Nesta terça-feira (21), o governador Clécio Luís reuniu centenas de famílias no Sambódromo de Macapá para promover 409 policiais militares, entre oficiais e praças, durante a formatura em alusão ao Dia de Tiradentes.
Com o novo ato, o governo ultrapassa a marca de 2,7 mil militares promovidos em pouco mais de três anos. Segundo Clécio, o avanço não é apenas simbólico, mas parte de uma reorganização interna da corporação.
“É um sentimento especial. Os familiares dos militares acompanham a rotina e hoje têm o direito de se alegrar juntos. Já promovemos mais de 2.700 militares em pouco mais de três anos. Estamos reestruturando a pirâmide organizacional para que a PM funcione plenamente”, afirmou o governador.
Do total de promovidos, 209 são oficiais e 200 praças. A cerimônia também marca a primeira formatura sob a nova Lei de Organização Básica (LOB), que modernizou a estrutura da Polícia Militar e permitiu, pela primeira vez, a ascensão de oficiais especialistas e do Estado-Maior.
Queda nos crimes entra na conta da valorização da tropa?
O avanço nas promoções acontece em meio a indicadores positivos na segurança pública.

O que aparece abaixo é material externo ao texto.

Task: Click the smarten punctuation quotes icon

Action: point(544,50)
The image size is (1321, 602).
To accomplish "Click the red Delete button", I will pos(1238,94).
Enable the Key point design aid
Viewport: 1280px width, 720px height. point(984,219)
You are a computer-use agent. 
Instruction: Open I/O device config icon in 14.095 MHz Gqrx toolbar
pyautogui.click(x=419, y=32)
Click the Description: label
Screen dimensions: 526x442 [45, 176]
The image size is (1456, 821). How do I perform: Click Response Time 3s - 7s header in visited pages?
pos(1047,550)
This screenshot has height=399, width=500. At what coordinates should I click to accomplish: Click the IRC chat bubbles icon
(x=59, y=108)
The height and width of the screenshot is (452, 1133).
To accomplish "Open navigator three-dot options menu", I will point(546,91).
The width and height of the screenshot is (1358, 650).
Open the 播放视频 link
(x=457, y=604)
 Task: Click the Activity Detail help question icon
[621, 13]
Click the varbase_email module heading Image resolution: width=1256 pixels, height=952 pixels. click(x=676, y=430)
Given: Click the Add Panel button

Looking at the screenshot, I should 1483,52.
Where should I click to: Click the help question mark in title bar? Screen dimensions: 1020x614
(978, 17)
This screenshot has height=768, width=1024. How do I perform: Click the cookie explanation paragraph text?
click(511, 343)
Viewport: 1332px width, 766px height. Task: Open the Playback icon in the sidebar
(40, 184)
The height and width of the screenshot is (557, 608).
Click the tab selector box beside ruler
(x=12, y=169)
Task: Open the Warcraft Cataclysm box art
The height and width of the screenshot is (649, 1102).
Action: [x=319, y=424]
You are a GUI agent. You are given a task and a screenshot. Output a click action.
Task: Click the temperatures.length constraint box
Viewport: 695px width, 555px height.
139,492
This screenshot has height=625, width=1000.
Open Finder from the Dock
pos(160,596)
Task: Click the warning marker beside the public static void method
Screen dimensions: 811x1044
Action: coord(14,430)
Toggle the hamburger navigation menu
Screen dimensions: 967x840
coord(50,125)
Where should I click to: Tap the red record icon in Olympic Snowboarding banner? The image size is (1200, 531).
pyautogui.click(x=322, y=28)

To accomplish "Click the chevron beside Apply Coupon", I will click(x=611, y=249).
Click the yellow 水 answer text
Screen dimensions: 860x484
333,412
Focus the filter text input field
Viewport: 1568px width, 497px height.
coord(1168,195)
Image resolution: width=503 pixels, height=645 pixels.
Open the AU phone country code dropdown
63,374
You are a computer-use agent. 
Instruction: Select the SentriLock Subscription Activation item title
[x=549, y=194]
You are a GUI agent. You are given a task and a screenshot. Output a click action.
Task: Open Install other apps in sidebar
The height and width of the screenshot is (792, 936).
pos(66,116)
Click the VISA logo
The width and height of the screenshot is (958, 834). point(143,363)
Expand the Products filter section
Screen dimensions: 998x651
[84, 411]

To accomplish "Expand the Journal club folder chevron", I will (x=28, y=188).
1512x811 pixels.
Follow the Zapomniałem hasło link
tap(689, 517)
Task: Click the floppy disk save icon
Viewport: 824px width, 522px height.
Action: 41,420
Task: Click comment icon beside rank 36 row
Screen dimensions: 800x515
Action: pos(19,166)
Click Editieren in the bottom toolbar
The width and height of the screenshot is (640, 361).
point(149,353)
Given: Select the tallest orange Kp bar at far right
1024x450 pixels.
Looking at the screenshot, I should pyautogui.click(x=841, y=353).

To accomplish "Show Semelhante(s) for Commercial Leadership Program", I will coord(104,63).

Dados recentes apontam que o Amapá registrou a maior redução proporcional de Crimes Violentos Letais Intencionais (CVLI) do país, com queda superior a 30%.
Outros índices também recuaram: os casos de latrocínio caíram 69%, enquanto os roubos acumulam redução superior a 60% desde 2023. O desempenho é atribuído ao programa Amapá Mais Seguro, que combina investimento em tecnologia, infraestrutura e valorização dos profissionais.
Promoção como motor de motivação dentro da corporação
Para o comandante-geral da PM, coronel Márcio Allan, a ascensão na carreira impacta diretamente no desempenho da tropa.
“É um fator motivacional; o policial militar percebe uma remuneração melhor, mas assume responsabilidades ainda maiores. Nossa Polícia Militar continua firme, celebrando a ascensão dos nossos homens e mulheres”, destacou.
“Momento ímpar”: o peso da conquista para quem vive a farda
Entre os promovidos, histórias de longa trajetória ganharam destaque. O agora 1º tenente Vitor Hugo, com 20 anos de serviço, descreveu a promoção como um marco pessoal e familiar.
“É um momento ímpar na vida do militar. Um reconhecimento muito esperado e compartilhado com a família; um momento de valorização”, afirmou.
Tecnologia, estrutura e formação: o outro lado da estratégia
Clécio reforçou que a política de valorização não caminha sozinha. O governo também investe em viaturas blindadas, aeronaves e retomou o Curso de Formação de Oficiais (CFO) após 15 anos.
“O resultado apareceu. Hoje somos o estado brasileiro com os melhores índices de redução de crimes violentos. Revertemos um quadro crítico com investimento, técnica e integração entre as forças”, concluiu.